Components compose shadcn/ui primitives, call the slice’s hooks, and wire forms with React Hook Form plus the Zod schema. Every user-visible string goes through t('namespace.key'):

import { useForm } from 'react-hook-form';
import { zodResolver } from '@hookform/resolvers/zod';
import { useTranslation } from 'react-i18next';
import { useMemo } from 'react';
import { toast } from 'sonner';
import { AppError } from '@/shared/api/errors';
import { useCreateApiKey } from '../hooks';
import { createApiKeySchema, type CreateApiKeyValues } from '../schemas';

export function CreateApiKeyForm() {
  const { t } = useTranslation();
  const schema = useMemo(() => createApiKeySchema(t), [t]);
  const form = useForm<CreateApiKeyValues>({ resolver: zodResolver(schema) });
  const createMutation = useCreateApiKey();

  async function onSubmit(values: CreateApiKeyValues) {
    try {
      await createMutation.mutateAsync(values);
      toast.success(t('api_keys.created'));
    } catch (err) {
      if (err instanceof AppError) err.applyToForm(form.setError);
      else toast.error(t('errors.request_failed', { status: 0 }));
    }
  }

  return <form onSubmit={form.handleSubmit(onSubmit)}>{/* fields */}</form>;
}

AppError.applyToForm maps the API’s validation problem details straight onto the matching form fields, so server-side rules surface inline next to the input that failed.

6. Wire into a route

Routing is file-based under frontend/src/routes/. The filename is the path, dots are separators, and underscore-prefixed segments are pathless layouts (_app is the authenticated shell).
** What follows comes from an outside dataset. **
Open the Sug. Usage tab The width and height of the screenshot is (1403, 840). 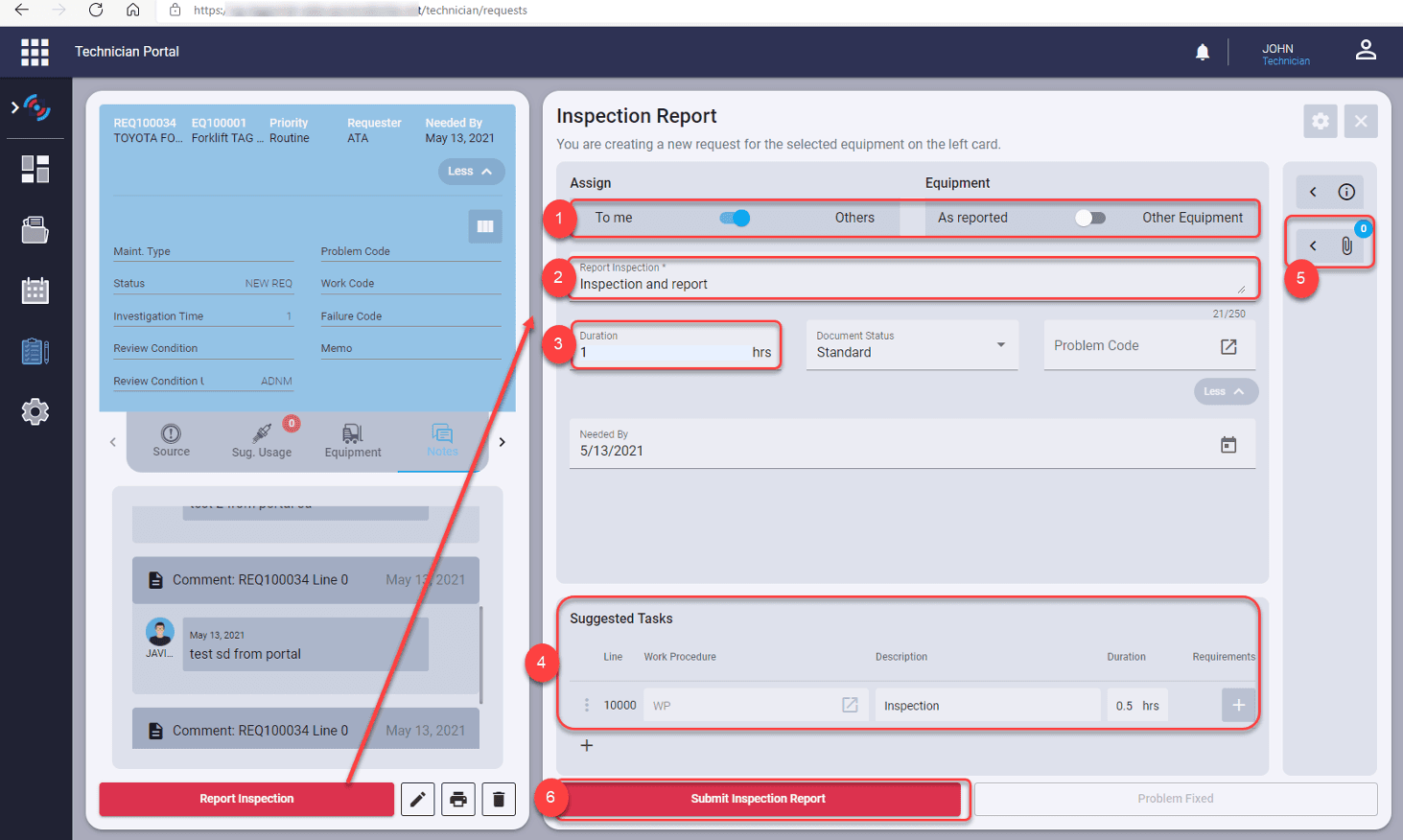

Add a file that mounts your page component:

// frontend/src/routes/_app.settings.api-keys.tsx
import { createFileRoute } from '@tanstack/react-router';
import { ApiKeysPage } from '@/features/api-keys/components/ApiKeysPage';

export const Route = createFileRoute('/_app/settings/api-keys')({
  component: ApiKeysPage,
});

TanStack Router regenerates routeTree.gen.ts automatically on save (or while pnpm dev runs). Never edit that file by hand. Because routing is type-safe, a renamed route surfaces as a compile error, not a runtime 404.

7. Gate on a permission

If the API enforces a permission, mirror the constant in shared/auth/permissions.ts and gate the UI on it so the action hides for users who lack it. The full pattern, including how the constants stay in sync with the backend, is in Adding a permission.

Checklist

  • types.ts: camelCase request and response shapes mirroring the API records.
  • api.ts: one apiFetch or apiBlob wrapper per endpoint.
  • schemas.ts: Zod schema factories taking TFunction (forms only).
  • hooks.ts: TanStack query and mutation hooks, with query keys exported.
  • components/: UI via React Hook Form plus the schema, every string through t(...).
  • A route under src/routes/, letting the router regenerate routeTree.gen.ts.
  • The permission constant mirrored in shared/auth/permissions.ts if the UI gates on it.
  • i18n keys added to both shared/i18n/locales/en.json and nl.json.
  • Verify: pnpm typecheck, pnpm lint, then a manual pass in pnpm dev (happy path, invalid input, and a language toggle to confirm labels and validation messages re-localise).